[Given records]:
+ + + +
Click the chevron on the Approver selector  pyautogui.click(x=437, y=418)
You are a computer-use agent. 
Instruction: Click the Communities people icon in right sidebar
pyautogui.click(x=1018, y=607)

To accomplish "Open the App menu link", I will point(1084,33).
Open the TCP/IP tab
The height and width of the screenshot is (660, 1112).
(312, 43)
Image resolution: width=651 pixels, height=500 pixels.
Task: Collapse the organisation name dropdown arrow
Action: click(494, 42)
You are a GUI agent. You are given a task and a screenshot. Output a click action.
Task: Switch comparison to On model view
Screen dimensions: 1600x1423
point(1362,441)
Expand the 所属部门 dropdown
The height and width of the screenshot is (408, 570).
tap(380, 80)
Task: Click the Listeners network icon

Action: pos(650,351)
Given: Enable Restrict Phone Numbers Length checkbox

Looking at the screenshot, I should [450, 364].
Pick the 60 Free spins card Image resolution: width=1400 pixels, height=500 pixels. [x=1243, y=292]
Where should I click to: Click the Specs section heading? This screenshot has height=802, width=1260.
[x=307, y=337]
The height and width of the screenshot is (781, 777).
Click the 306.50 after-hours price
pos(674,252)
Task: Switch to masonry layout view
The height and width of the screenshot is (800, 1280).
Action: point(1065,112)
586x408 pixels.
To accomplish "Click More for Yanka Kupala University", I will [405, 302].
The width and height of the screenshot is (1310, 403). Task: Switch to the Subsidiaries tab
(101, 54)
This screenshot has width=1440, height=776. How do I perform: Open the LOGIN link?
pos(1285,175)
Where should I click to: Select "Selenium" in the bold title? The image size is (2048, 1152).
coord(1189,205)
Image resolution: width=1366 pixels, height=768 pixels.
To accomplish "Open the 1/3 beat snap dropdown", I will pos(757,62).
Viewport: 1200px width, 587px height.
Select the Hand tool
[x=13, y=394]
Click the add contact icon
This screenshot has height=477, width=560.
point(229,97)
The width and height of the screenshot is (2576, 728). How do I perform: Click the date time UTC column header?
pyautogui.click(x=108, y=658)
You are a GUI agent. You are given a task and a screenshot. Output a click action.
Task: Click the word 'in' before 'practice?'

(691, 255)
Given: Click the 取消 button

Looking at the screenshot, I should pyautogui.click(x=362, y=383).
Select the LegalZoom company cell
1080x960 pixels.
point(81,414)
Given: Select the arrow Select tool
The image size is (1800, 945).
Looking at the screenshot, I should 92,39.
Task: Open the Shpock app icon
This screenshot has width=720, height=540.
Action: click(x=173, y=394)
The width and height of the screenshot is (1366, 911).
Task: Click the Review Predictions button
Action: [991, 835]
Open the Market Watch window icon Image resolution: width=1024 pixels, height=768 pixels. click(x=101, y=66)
+ + + +
[Problem requirements]: In the answer, return exactly the lines from the line containing "Task: Open the Shpock app icon" to the end of the records above, and no others.

[Solution to the exercise]:
Task: Open the Shpock app icon
This screenshot has width=720, height=540.
Action: click(x=173, y=394)
The width and height of the screenshot is (1366, 911).
Task: Click the Review Predictions button
Action: [991, 835]
Open the Market Watch window icon Image resolution: width=1024 pixels, height=768 pixels. click(x=101, y=66)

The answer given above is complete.